Article
from The Boston Globe

Lessons From Afghanistan

Lessons From Afghanistan

by Joseph S. Nye
March 16, 2002
Reprinted from the Boston Globe

The battle in East Afghanistan is winding down, and President Bush has
offered to train other governments for the second stage in the War on
Terrorism. Though the American military officials assure us that much
remains to be done in Afghanistan, the lessons of the campaign are
already being drawn. And, before they become engraved in conventional
wisdom, we should distinguish the accurate lessons from the misleading
ones. Most important, in an age of globalization, the United States cannot
ignore problems in distant regions. During the Cold War, we thought
Afghanistan important enough to support its struggle against the Soviet
invasion. During the 1990s, to the extent that we noticed the
deteriorating conditions, we felt it was not our affair. Yet we learned on
Sept. 11 that events in poor countries half way around the world can do
us great harm.

Our military success in Afghanistan has shown clearly to any state ready
to support terrorism that this is no longer a safe option.

Terrorism is to this century what piracy was to an earlier era when some
governments gave pirates and privateers safe harbor to earn revenues or
harass their enemies. In this era, some states have harbored terrorists in
order to attack their enemies or because they were too weak to control
powerful fanatical groups.

For too long our country simply looked the other way on the mistaken
assumption that such alliances would have little world consequence. The
United States and its allies must consistently condemn state support for
terrorism and use the stick of the Afghanistan campaign to demonstrate
the consequences that can befall these states.

The success to date in Afghanistan also shows that force can be used
effectively and with discrimination even in difficult settings. Although
there were civilian casualties, the combination of US Special Forces on
the ground and precision air power proved to be a powerful one.

On the other hand, we would be mistaken if we concluded that the
formula can fit all sizes and situations. The Northern Alliance provided
important Afghanistan proxy forces already on the scene, and without
them, air power would not have been sufficient.

Indeed, some military critics believe that the United States failure to
insert more of its own ground forces led to the failure to capture Al Qaeda
fighters in the battle of the Tora Bora caves.
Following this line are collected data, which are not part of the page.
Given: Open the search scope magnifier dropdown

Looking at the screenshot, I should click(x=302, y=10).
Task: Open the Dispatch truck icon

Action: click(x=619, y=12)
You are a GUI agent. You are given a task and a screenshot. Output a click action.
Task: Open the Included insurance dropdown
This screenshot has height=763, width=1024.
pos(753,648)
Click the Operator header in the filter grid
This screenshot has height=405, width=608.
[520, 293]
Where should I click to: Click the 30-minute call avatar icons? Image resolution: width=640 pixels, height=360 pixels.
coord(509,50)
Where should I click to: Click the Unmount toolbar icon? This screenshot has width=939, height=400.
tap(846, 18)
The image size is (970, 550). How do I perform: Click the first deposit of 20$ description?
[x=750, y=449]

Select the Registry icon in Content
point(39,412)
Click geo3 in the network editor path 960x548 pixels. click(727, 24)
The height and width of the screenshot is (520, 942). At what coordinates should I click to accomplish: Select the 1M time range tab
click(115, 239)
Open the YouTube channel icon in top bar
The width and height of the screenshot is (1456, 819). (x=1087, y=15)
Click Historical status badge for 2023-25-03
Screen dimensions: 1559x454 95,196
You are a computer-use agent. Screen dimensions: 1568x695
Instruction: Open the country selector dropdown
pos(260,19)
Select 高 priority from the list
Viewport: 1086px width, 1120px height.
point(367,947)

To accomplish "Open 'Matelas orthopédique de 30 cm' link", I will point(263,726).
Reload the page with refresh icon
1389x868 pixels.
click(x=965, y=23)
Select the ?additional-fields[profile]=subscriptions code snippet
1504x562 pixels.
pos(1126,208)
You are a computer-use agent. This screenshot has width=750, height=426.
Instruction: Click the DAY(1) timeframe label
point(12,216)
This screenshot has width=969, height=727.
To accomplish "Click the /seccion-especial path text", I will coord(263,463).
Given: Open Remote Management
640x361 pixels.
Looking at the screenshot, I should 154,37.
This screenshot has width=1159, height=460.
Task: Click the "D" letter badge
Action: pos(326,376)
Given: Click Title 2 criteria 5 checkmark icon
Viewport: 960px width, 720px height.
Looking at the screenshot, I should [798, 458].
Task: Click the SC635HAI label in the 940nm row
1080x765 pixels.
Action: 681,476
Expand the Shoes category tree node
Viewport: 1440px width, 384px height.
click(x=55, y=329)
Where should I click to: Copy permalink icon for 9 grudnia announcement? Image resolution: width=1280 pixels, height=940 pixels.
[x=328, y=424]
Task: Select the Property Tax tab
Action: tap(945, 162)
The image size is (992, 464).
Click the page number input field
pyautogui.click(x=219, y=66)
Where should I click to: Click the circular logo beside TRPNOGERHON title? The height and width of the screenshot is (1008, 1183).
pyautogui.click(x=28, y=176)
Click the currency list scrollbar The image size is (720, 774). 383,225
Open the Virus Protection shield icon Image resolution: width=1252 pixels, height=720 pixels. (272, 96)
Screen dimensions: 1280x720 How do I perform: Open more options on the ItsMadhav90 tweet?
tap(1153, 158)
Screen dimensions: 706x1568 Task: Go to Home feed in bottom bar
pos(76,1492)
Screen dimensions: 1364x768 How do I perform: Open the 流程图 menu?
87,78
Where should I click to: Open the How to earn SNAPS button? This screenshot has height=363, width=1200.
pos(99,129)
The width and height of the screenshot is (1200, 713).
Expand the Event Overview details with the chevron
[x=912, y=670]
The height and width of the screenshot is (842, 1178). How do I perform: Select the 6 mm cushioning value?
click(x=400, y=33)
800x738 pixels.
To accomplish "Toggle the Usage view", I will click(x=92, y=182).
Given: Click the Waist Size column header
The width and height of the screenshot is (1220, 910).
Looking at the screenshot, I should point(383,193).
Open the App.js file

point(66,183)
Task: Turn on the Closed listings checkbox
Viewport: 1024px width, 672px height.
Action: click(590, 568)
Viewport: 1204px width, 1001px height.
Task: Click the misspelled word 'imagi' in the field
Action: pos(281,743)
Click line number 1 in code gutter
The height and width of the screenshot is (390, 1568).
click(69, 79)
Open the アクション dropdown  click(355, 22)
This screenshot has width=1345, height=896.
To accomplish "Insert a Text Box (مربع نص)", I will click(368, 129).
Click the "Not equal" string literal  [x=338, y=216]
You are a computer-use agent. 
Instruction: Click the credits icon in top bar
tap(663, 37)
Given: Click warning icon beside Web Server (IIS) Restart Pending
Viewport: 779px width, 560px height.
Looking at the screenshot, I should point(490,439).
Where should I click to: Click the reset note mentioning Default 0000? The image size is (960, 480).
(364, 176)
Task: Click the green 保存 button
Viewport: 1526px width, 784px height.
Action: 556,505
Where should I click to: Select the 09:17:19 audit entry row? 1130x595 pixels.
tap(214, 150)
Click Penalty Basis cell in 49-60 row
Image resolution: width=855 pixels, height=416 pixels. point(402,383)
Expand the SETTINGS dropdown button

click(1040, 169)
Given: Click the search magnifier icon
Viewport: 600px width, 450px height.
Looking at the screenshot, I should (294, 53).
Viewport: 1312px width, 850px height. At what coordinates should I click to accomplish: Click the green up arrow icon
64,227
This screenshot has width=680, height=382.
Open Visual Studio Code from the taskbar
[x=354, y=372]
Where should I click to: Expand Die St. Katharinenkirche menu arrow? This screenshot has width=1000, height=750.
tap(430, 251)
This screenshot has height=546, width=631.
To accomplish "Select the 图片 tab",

We also have to realize that
the last act in Afghanistan is far from over, and more outside forces will
be needed to keep the peace if our success is not to erode.

Perhaps the most dangerous lesson learned is by those in the
administration and outside commentators who believe that Afghanistan
shows that unilateralism works.

It is true that the United States accomplished the military tasks with little
help from allies except Pakistan, Uzbekistan, and Britain. But the lesson is
misleading because it implies that there is a purely military solution to the
war on terrorism.

According to the CIA, while the fighting in Afghanistan toppled the Taliban
government, it killed or captured less than a quarter to a third of the Al
Qaeda network.

The military success in Afghanistan dealt with the tip of the iceberg of
terrorist threats. Al Qaeda retains cells in some 50 countries, few
susceptible to military solutions. We are not about to bomb Rome,
Hamburg, or Jakarta.

And Al Qaeda is not the only transnational terrorist organization.
Suppressing terrorism will take years of patient international civilian
cooperation involving intelligence sharing, police work, tracing financial
flows, customs and immigration. Rather than proving the unilateralists''
point, the partial success in Afghanistan illustrates the continuing need for
international cooperation.

Sept. 11 was a terrible symptom of deeper changes occurring in the
world. Technology has been diffusing power away from governments and
empowering individuals and groups. With the use of desktop computers
and the Internet, terrorist networks can now exchange high- tech secrets
and coordinate complex campaigns across continents that only
governments could conduct 20 years ago.

Privatization has been increasing, and terrorism is the privatization of war.
Nor is terrorism the only issue. Many other important problems that can
cause great harm - such as international financial instability, global
climate change, or the spread of diseases - are inherently multilateral.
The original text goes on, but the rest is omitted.